__Work task__: In the listing below, report how many lines include the string "pixels", giving only that number.

BEGIN Dataset excerpts

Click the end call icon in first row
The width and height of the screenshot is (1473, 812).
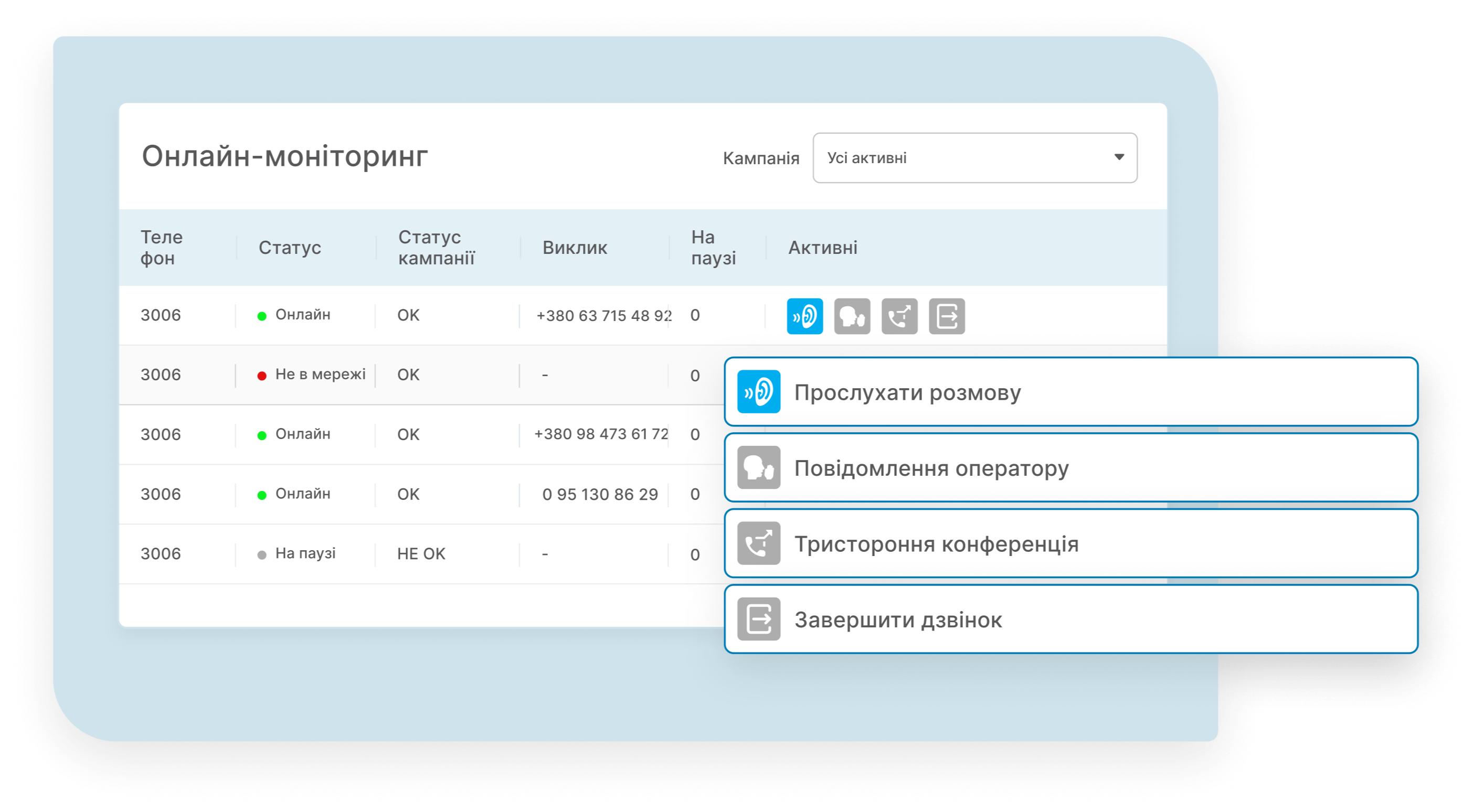[946, 316]
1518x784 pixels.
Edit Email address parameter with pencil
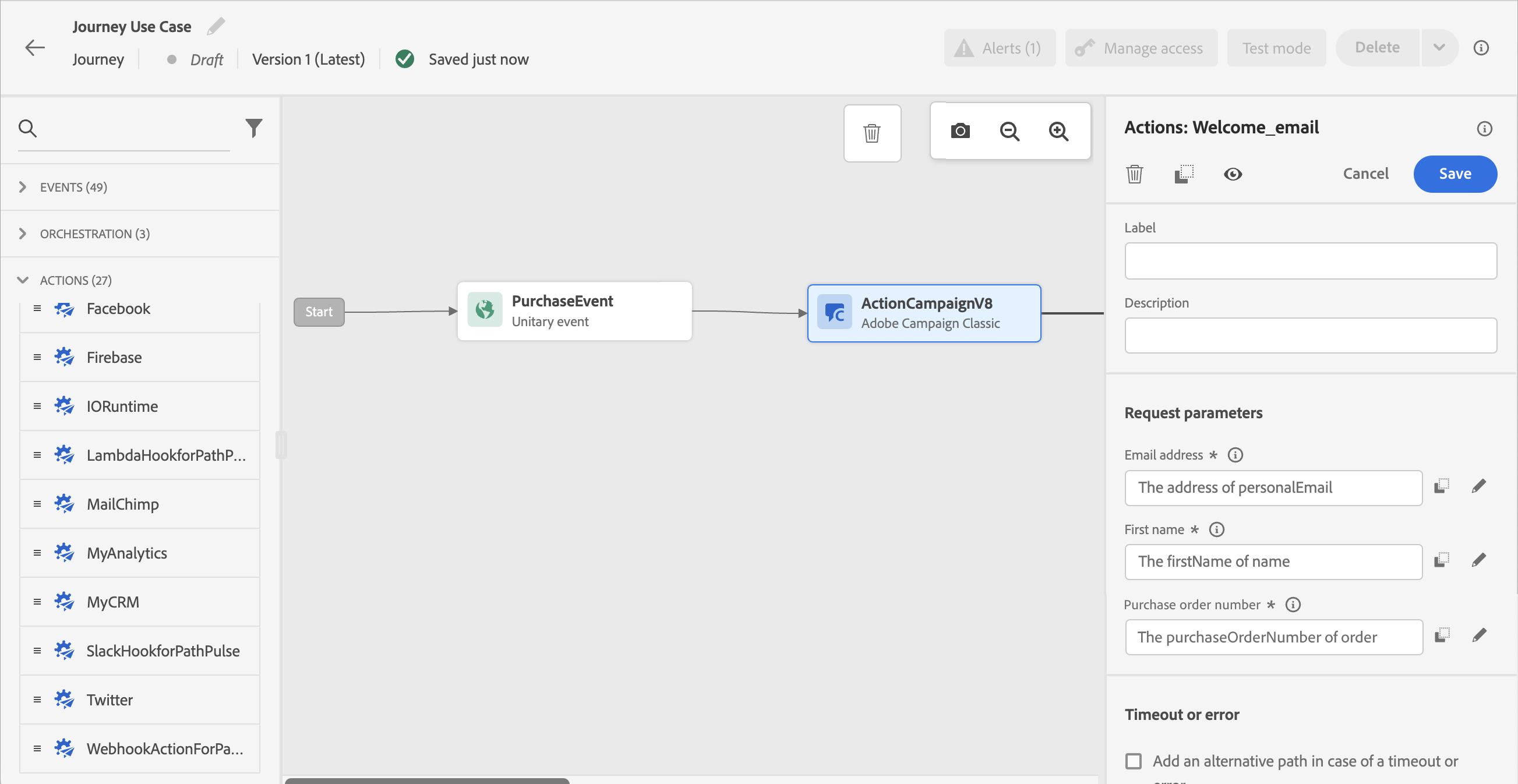pos(1478,486)
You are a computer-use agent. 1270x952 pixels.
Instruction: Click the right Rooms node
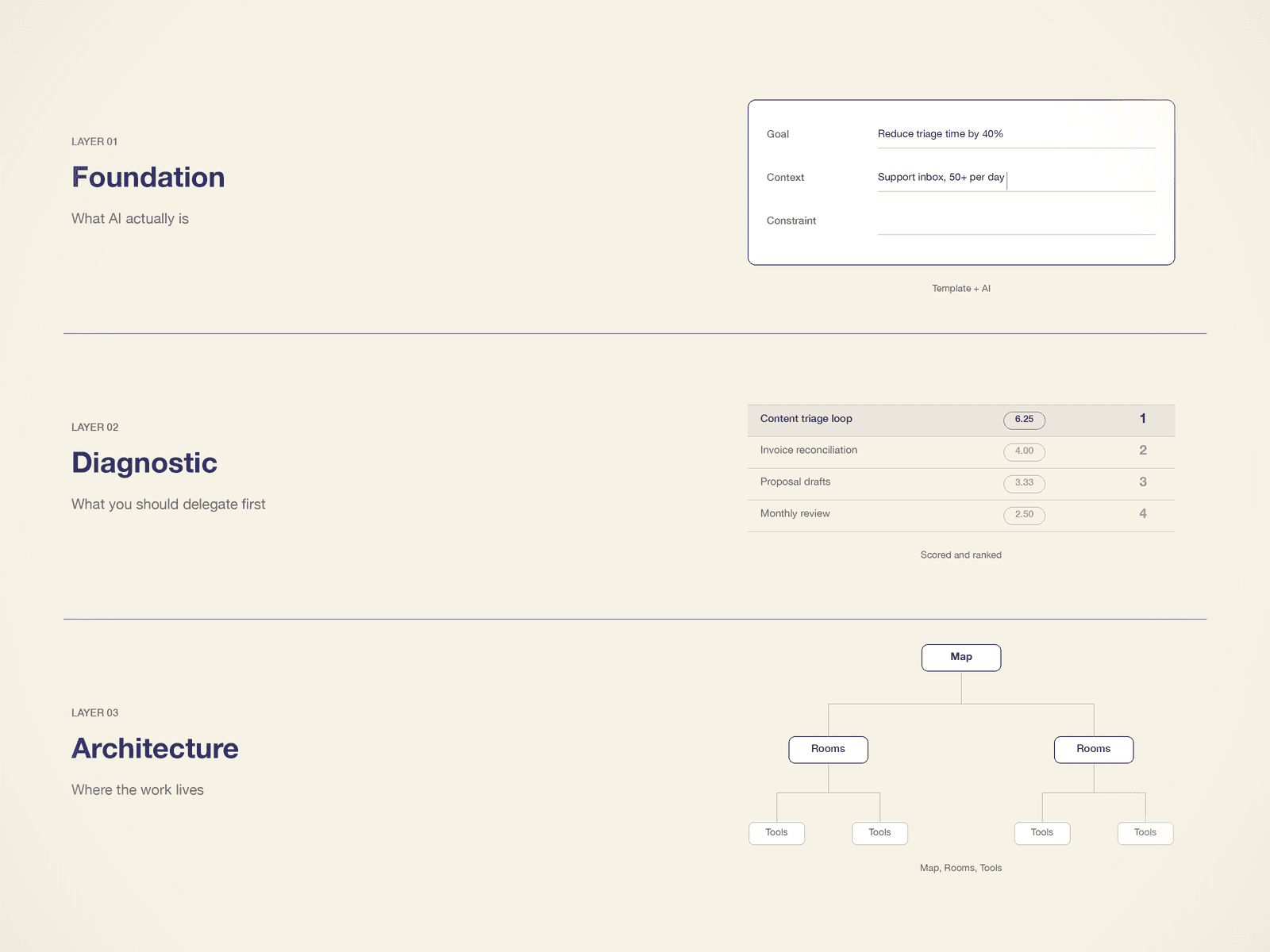(x=1093, y=749)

END Dataset excerpts

__Your solution__: 2